▶ Stated exercise:
Pull out every line in the listing below that contains the word "width".

▶ Supplied material:
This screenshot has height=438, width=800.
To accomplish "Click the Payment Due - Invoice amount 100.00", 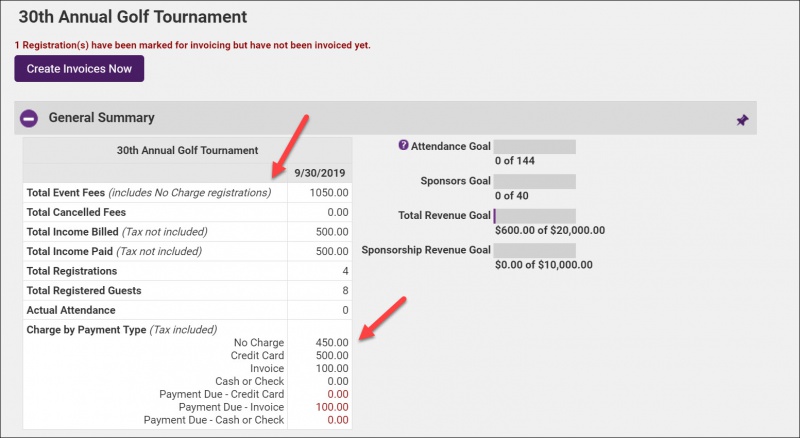I will coord(329,407).
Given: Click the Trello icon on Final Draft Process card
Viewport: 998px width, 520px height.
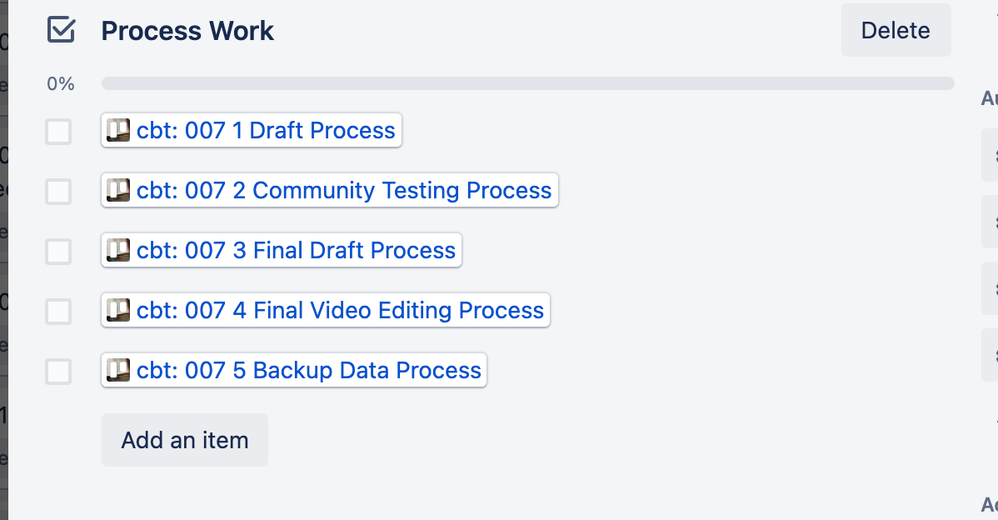Looking at the screenshot, I should 118,250.
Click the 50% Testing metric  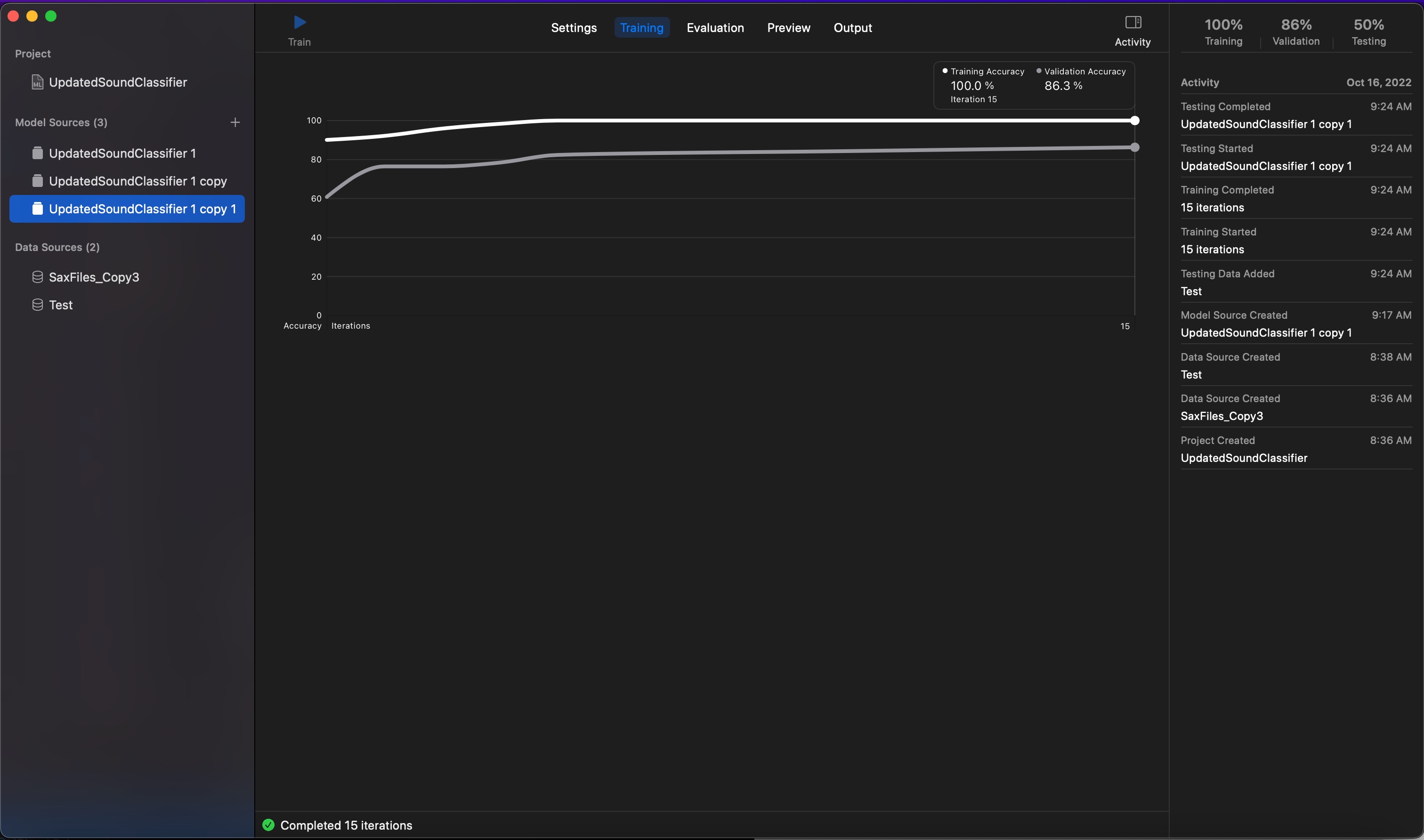1368,32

▶ Output:
This screenshot has height=438, width=800.
Viewport: 998px width, 520px height.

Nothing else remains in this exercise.